[Stored records]
== Segment start ==

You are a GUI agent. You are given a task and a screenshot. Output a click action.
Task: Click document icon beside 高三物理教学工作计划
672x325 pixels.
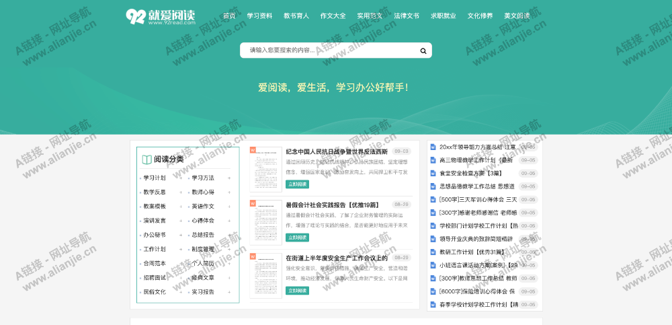click(x=433, y=160)
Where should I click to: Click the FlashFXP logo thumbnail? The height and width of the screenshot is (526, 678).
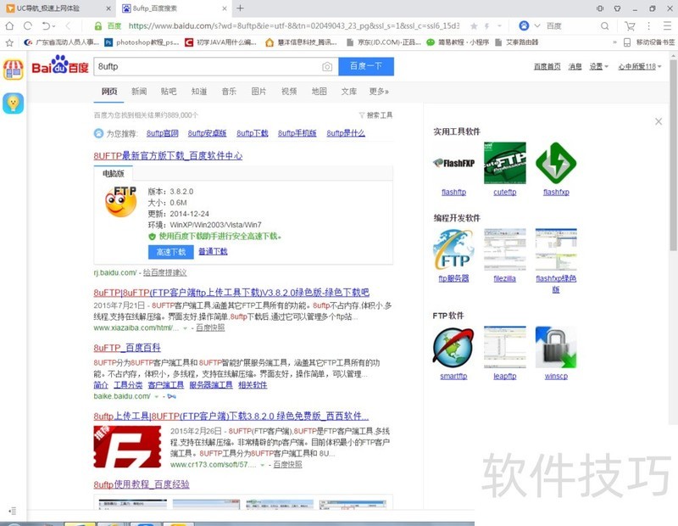point(453,163)
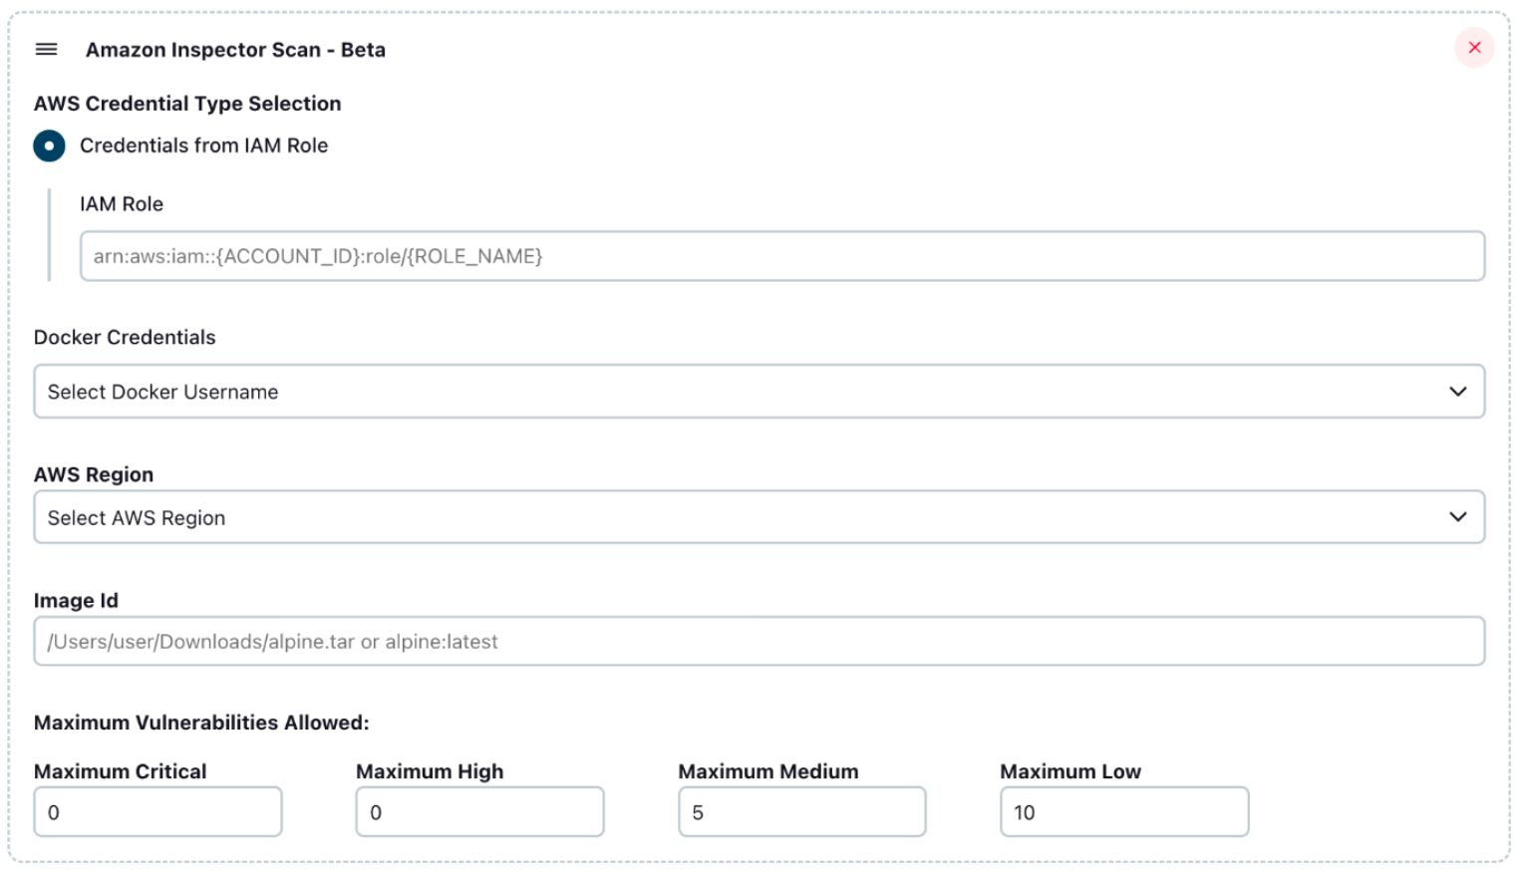The width and height of the screenshot is (1520, 876).
Task: Click the Docker Credentials label
Action: tap(125, 338)
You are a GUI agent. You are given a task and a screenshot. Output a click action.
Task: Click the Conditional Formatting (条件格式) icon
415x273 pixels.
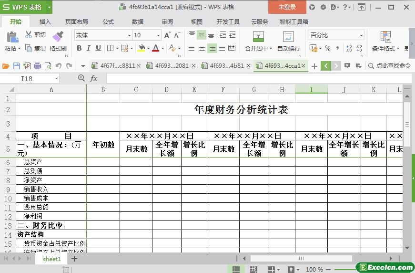385,37
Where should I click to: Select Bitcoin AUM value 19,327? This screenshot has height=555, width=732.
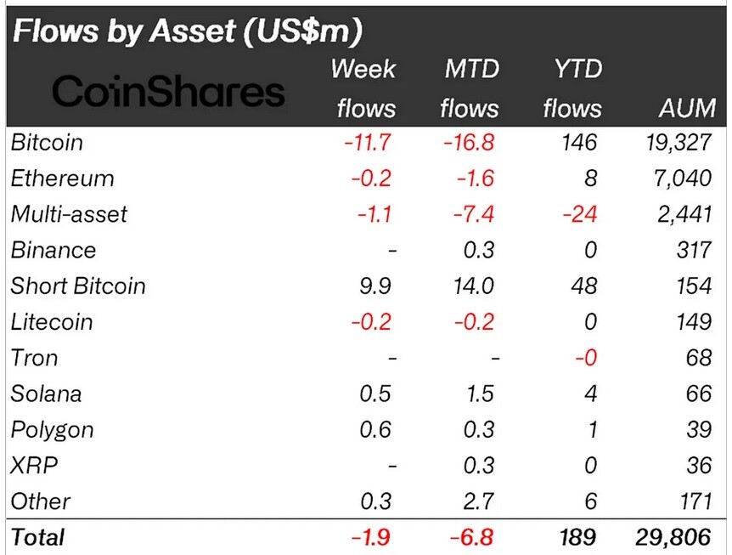click(x=679, y=143)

== Segment end ==

§ DESCRIPTION OF THE TASK
A word-for-word copy of every entry, with the pictures left out, is the required answer.

§ REPLY TO THE TASK
You are a GUI agent. You are given a task and a screenshot. Output a click action.
Task: Click document icon beside 高三物理教学工作计划
672x325 pixels.
click(x=433, y=160)
Where should I click to: Click the FlashFXP logo thumbnail? The height and width of the screenshot is (526, 678).
point(453,163)
The width and height of the screenshot is (1520, 876).
Task: Click the Docker Credentials label
Action: tap(125, 338)
You are a GUI agent. You are given a task and a screenshot. Output a click action.
Task: Click the Conditional Formatting (条件格式) icon
415x273 pixels.
385,37
Where should I click to: Select Bitcoin AUM value 19,327? This screenshot has height=555, width=732.
click(x=679, y=143)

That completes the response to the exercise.